Atheris: A Coverage-Guided, Native Python Fuzzer

Atheris is a coverage-guided Python fuzzing engine. It supports fuzzing of Python code, but also native extensions written for CPython. Atheris is based off of libFuzzer. When fuzzing native code, Atheris can be used in combination with Address Sanitizer or Undefined Behavior Sanitizer to catch extra bugs.

Installation Instructions

Atheris supports Linux (32- and 64-bit) and Mac OS X, Python versions 3.11-3.13. Versions 3.10 and below are not supported in the current source version, but remain accessible in PyPI.

You can install prebuilt versions of Atheris with pip:

pip3 install atheris

These wheels come with a built-in libFuzzer, which is fine for fuzzing Python code. If you plan to fuzz native extensions, you may need to build from source to ensure the libFuzzer version in Atheris matches your Clang version.

Building from Source

Atheris relies on libFuzzer, which is distributed with Clang.

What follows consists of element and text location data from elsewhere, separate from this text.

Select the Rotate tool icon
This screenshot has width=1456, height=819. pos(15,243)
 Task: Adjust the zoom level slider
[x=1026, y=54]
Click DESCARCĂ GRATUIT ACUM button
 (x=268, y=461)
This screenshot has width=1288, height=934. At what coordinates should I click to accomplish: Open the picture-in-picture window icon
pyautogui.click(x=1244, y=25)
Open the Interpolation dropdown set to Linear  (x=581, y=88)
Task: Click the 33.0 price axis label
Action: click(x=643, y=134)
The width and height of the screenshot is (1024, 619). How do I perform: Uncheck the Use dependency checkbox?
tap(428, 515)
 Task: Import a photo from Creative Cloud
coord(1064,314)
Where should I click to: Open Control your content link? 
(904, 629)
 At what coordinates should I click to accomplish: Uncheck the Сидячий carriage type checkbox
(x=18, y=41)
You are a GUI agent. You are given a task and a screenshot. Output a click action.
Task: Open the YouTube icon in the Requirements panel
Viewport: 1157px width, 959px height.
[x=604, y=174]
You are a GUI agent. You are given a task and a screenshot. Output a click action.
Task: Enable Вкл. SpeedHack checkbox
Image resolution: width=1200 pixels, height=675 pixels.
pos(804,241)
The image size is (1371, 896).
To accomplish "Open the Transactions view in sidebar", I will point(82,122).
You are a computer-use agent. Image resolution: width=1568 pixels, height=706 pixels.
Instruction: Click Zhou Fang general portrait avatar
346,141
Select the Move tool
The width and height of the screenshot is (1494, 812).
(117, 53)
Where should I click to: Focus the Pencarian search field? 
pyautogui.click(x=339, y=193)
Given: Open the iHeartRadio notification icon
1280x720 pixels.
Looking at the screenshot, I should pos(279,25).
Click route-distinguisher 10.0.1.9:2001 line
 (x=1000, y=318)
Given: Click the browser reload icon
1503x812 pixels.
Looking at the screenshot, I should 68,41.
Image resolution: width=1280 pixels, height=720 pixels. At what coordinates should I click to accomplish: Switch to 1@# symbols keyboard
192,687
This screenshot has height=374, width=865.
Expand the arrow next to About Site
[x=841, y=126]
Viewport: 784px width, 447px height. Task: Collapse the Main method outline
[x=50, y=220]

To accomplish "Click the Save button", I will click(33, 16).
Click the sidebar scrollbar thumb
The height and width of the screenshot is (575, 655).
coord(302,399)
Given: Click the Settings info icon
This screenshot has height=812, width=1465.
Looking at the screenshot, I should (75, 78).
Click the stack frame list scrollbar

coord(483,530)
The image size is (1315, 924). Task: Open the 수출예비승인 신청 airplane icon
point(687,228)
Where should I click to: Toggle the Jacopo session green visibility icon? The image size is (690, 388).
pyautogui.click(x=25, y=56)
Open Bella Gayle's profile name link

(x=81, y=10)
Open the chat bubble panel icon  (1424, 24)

If you have a sufficiently new version of clang on your path, installation from source is as simple as:

# Build latest release from source
pip3 install --no-binary atheris atheris
# Build development code from source
git clone https://github.com/google/atheris.git
cd atheris
pip3 install .

If you don't have clang installed or it's too old, you'll need to download and build the latest version of LLVM. Follow the instructions in Installing Against New LLVM below.

Mac

Apple Clang doesn't come with libFuzzer, so you'll need to install a new version of LLVM from head. Follow the instructions in Installing Against New LLVM below.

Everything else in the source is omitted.